The social impacts of COVID-19 have important implications to food security and, like many other social and environmental calamities, are not gender or spatially neutral. In many regions across the world, deep-rooted gender norms that devalue women’s unpaid domestic labor burdens also marginalize the health, nutrition, and decision-making power of women and girls. In 2017, FAO reported that women account for nearly 60% of all people living in hunger, highlighting the potential to address both food security and poverty alleviation by addressing gender inequalities. Extension and advisory services (EAS) is a vehicle for addressing food security and poverty alleviation, and FAO highlights the importance of gender to that equation.
Reports indicate that food security and health risks for women and children are increased during crises because women occupy nearly 70% of the healthcare workforce. Women’s roles in healthcare increase their work burdens and risks to contract and transfer COVID-19. The United Nations Population Fund suggests that crises also hinder the ability of women to access critical sexual and reproductive health services as well as support systems for domestic-based violence; this is especially true for women refugees.

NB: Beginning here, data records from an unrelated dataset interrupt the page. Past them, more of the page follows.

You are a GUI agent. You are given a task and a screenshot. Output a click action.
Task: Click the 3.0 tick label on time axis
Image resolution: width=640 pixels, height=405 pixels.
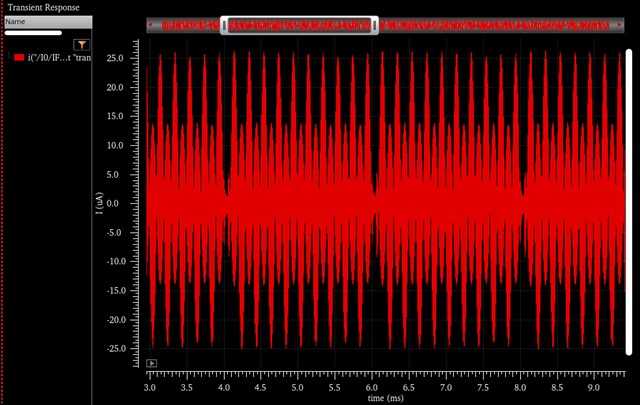(150, 386)
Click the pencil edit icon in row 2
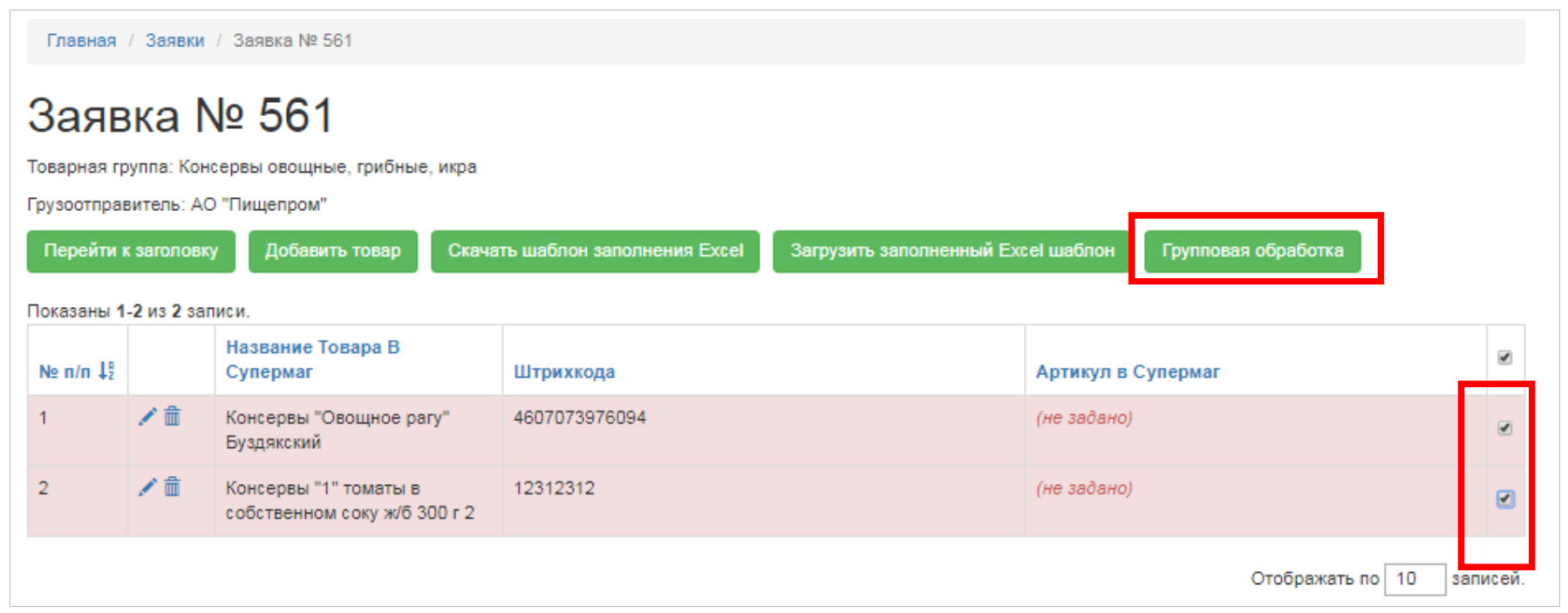The height and width of the screenshot is (613, 1568). (x=147, y=487)
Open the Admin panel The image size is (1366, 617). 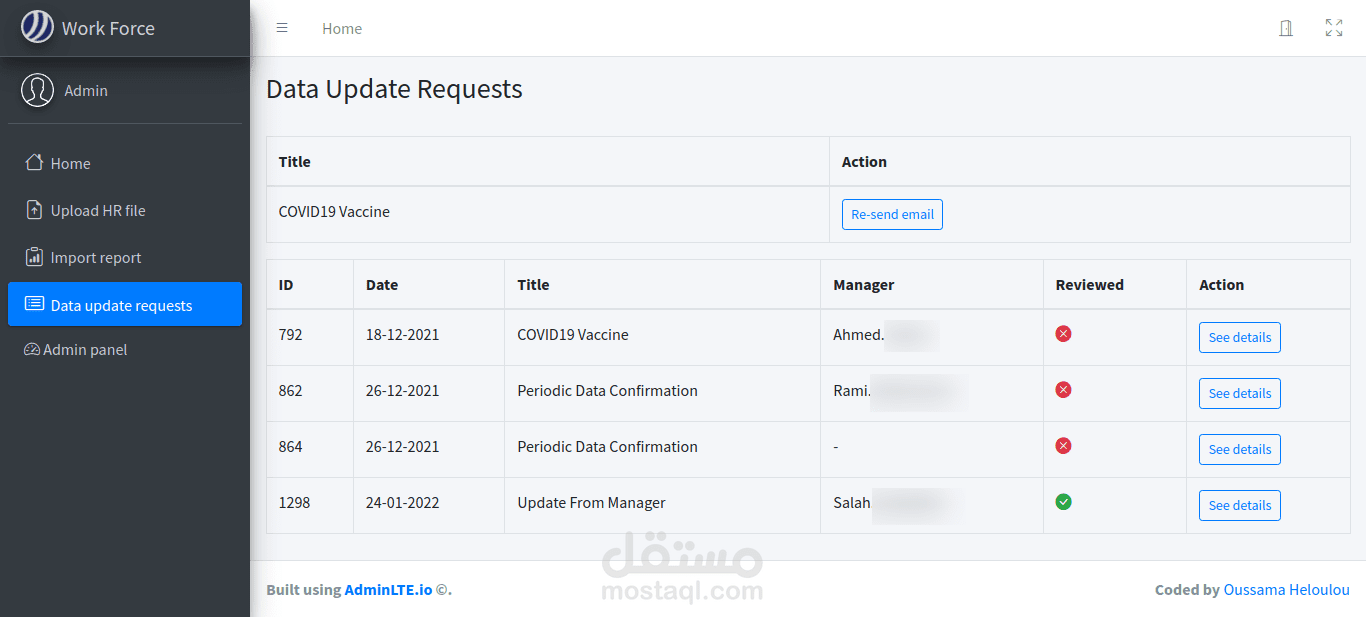tap(85, 350)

While research on the gender dimensions of emergencies remains limited, the effects are inevitably compounded by place-based social norms as well as individual or household access to resources and information––in addition to a person’s agency to use them. Women that are racial minorities, disabled, and/or in low-income groups will face additional intersectional challenges. In times of crisis, these already marginalized groups of women and children face increases in malnutrition and food insecurity.